Mr. Xi was worried that his plan to pare debt and industrial overcapacity was “on the line,” one of the people said. While the article didn’t mention Mr. Li by name, the people said it was meant as a public rebuke of the premier’s stimulus policies.
 
In addition, the article poured cold water on a debt-for-equity swap program publicly touted by Mr. Li in March, saying such a program shouldn’t be used to keep alive “zombie” firms—money-losing companies in industries with excessive capacity.
 
People sympathizing with the premier say he was simply trying to meet the growth target set by the leadership, and to ensure sufficiently high growth for economic reforms to succeed. Mr. Xi has advocated overhauls while also insisting growth stays on target, and he has backpedaled on his 2012 pledge to embrace market forces. His decrees on the state sector in the past year, for example, have centered on strengthening the party’s control.
 
“Li Keqiang has been placed in an impossible position,” wrote Barry Naughton, an expert on China’s economy at the University of California, San Diego, in a paper published this week. ”Economic policy has moved in a fundamental way into Xi Jinping’s shop, and out of Li Keqiang’s shop.

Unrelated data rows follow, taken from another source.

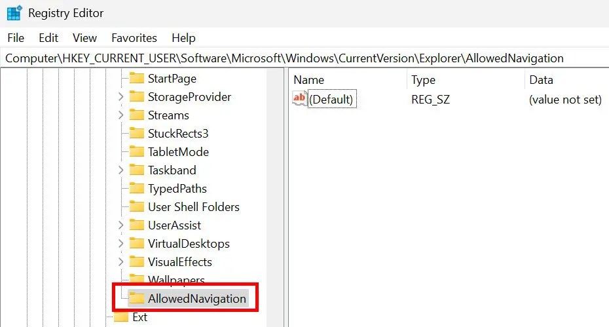Viewport: 609px width, 327px height.
Task: Expand the Taskband key
Action: 120,170
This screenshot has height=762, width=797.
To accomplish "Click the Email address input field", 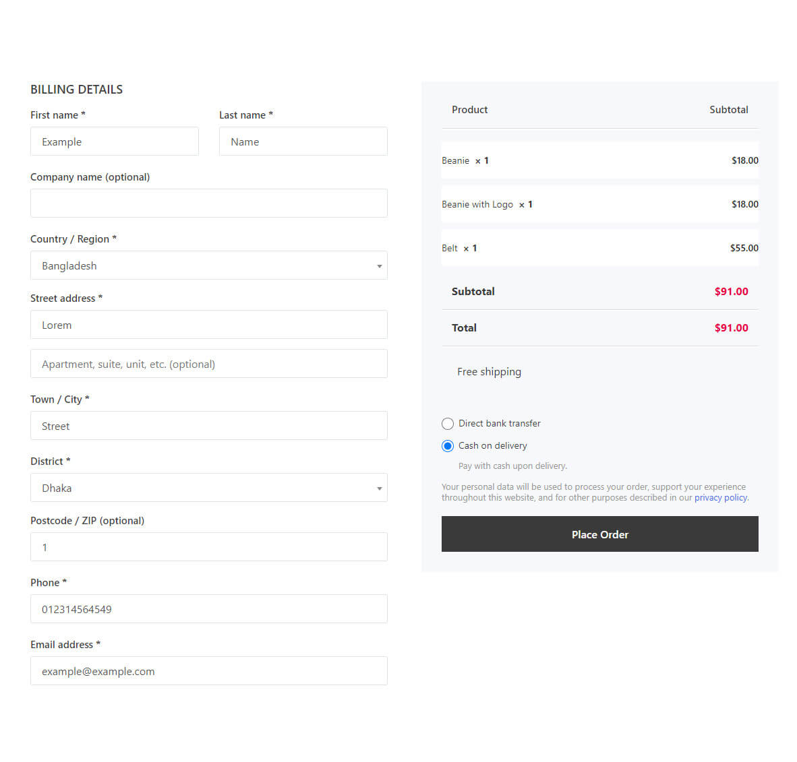I will click(209, 672).
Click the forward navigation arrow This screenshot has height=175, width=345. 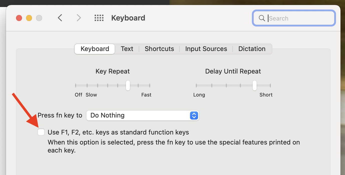tap(79, 18)
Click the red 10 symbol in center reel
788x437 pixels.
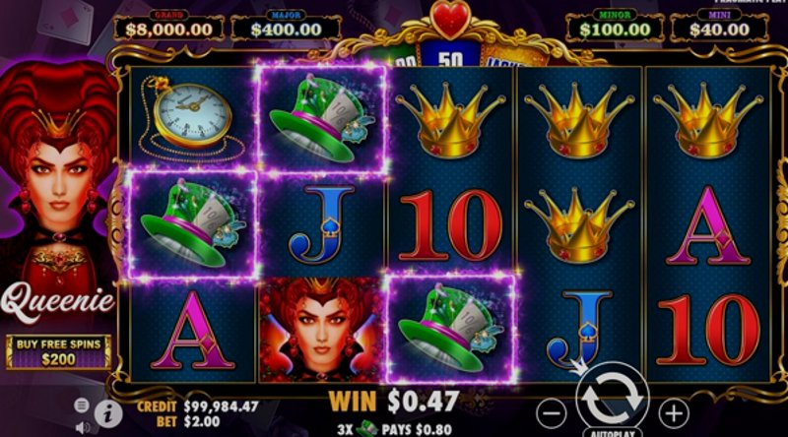450,225

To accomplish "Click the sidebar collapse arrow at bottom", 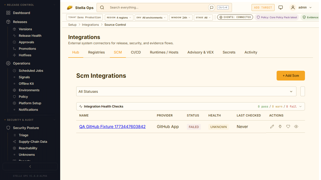I will coord(30,167).
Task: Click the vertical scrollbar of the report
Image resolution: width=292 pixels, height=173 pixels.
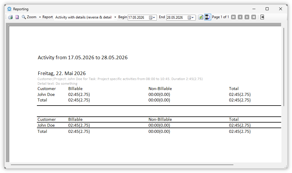Action: pos(284,67)
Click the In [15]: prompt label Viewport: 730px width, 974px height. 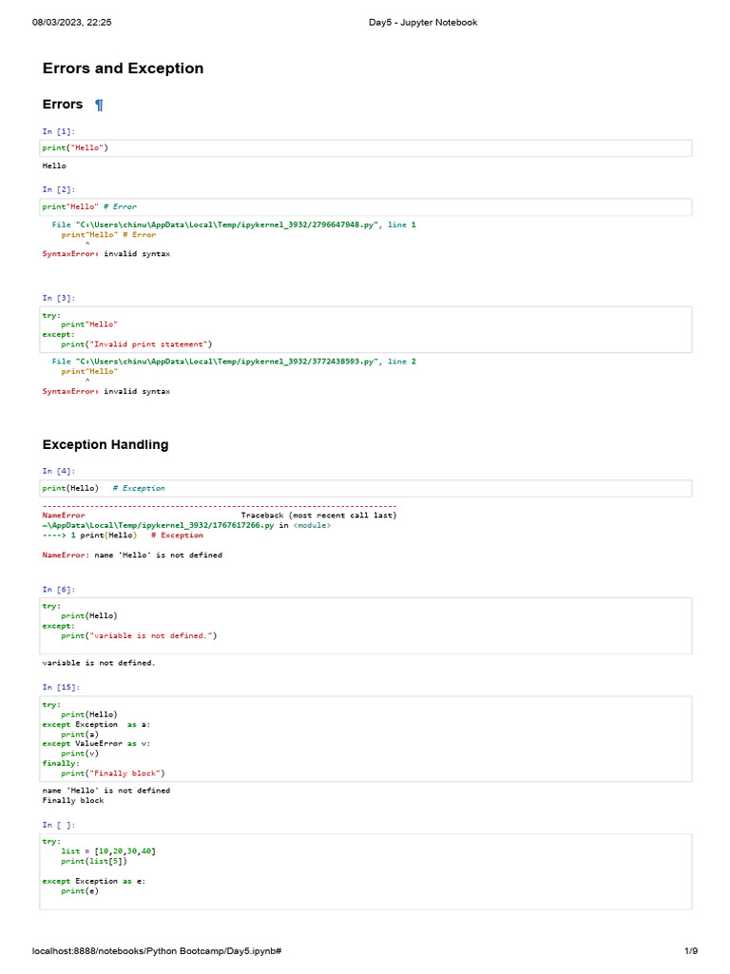point(61,687)
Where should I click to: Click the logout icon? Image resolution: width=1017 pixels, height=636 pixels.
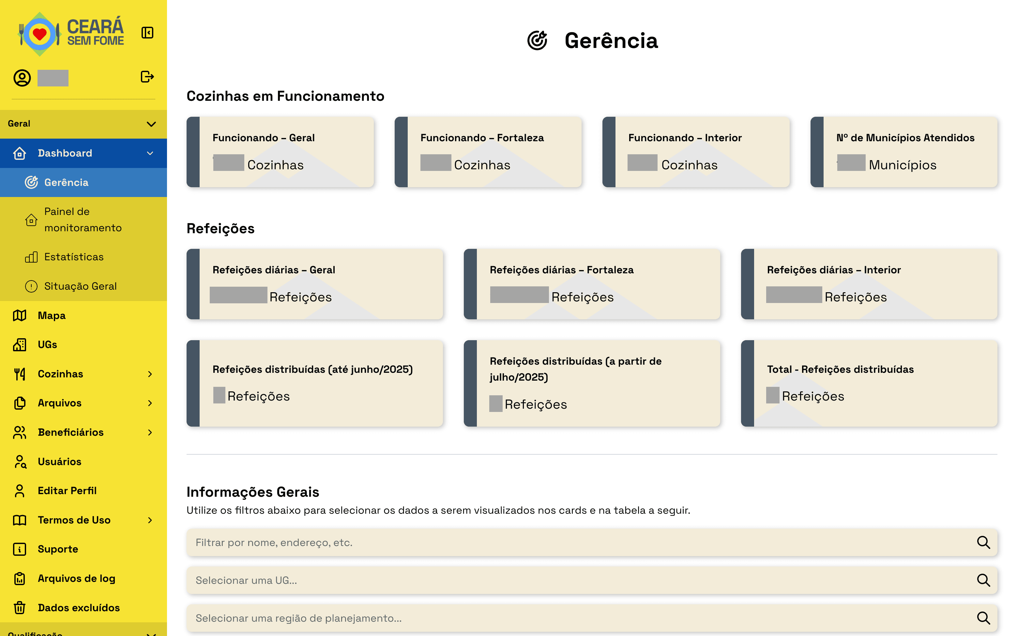tap(147, 77)
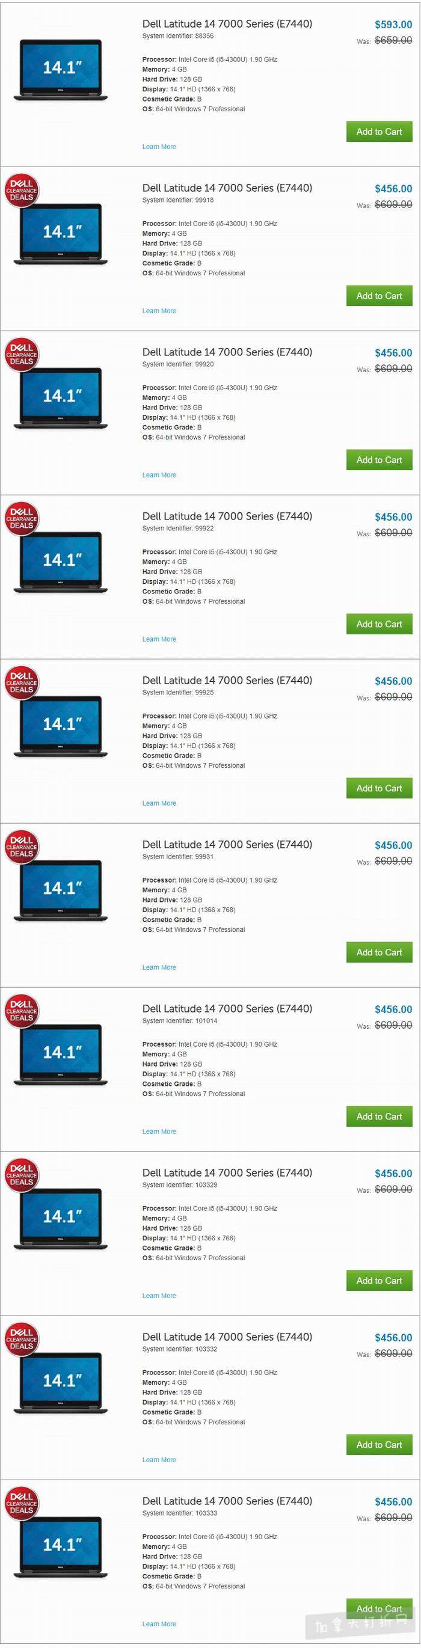Open laptop image for system 103329
Viewport: 421px width, 1648px height.
pyautogui.click(x=61, y=1219)
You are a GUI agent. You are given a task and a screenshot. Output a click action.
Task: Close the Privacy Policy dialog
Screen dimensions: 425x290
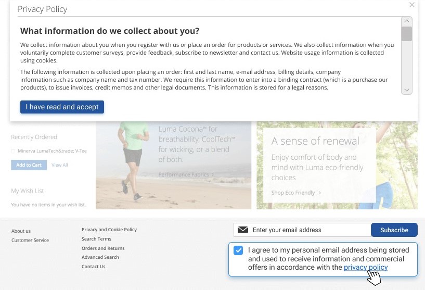click(412, 5)
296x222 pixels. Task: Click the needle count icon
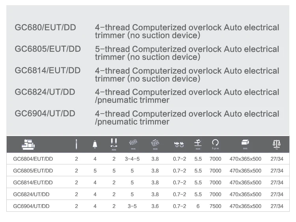[x=76, y=144]
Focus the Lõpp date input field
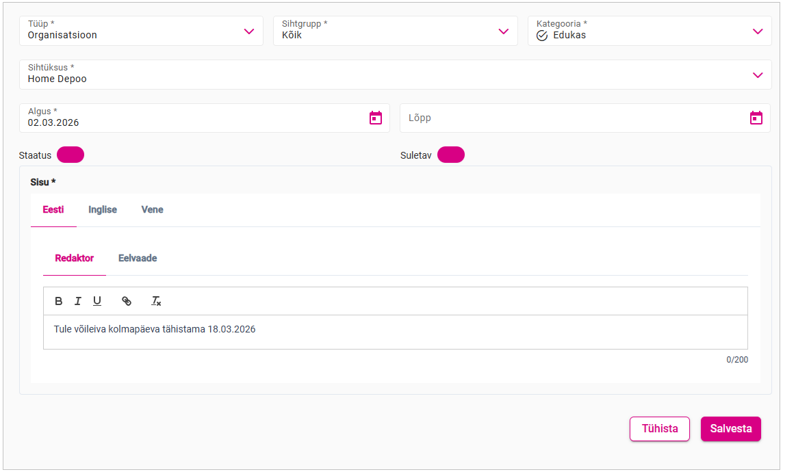The height and width of the screenshot is (472, 785). point(568,118)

Li cannot be happy with this, and it is hard to see how the Xi-Li relationship can be maintained under these conditions.”
 
A big risk from the policy uncertainty, said Arthur Kroeber, co-founder of China-focused research firm GaveKal Dragonomics, is that needed changes, such as the closing of money-losing factories, stall. “It’s increasingly clear to me that China’s economic program is not very coherent,” he said.
 
The report last week of second-quarter growth of 6.7%— the same pace as in the first quarter, despite multiple headwinds—was seen as a sign that leaders continue to use an old stimulus playbook of credit expansion and state spending rather than tackling inefficiencies.
 
Some state-company executives are confused. “Can we be a big state employer and at the same time profitable?” asked a senior official at a state-backed shipping company in Shanghai. “It would be very hard to do in reality.”
 
It isn’t clear to what extent the tension reflects deeper differences in outlook of the kind that caused previous leadership clashes. “Xi and Li may disagree over specific policies, but their differences are minor in the grand scheme of things and the result of political jockeying, not principle,” said Scott Kennedy, a deputy director at Center for Strategic & International Studies, a Washington think tank.
 
China’s social-media users are cautious in discussing the divide, using coded references to a split between the southern and northern parts of the party and government’s Zhongnanhai leadership compound, where Messrs. Xi and Li work, respectively,
 
In what people familiar with the matter depict as a subtle response by Mr. Li to criticism in the People’s Daily article, four words were added to a state-media news report about a May 9 conference call led by the premier. The words, which these people say weren’t part of the call, were xiang ren wei guo, an idiom loosely translated as “the premier endures for the nation.” They say Mr. Li personally vetted the media report before it went out.
 
This month, Mr. Xi held a meeting with more than two dozen of the country’s top economists and analysts. Mr. Li wasn’t invited, according to people with knowledge of the matter.
 
“It’s a meeting held by Xi Dada,” one of the people said, using a popular nickname for Mr. Xi. “It’s not necessary for Li to attend.”
 
Two days later, Mr. Li held his own round-table discussion with a separate group of economists, according to state media reports. Despite growing challenges this year, he said, China’s economy has performed “steadily and within expectation.”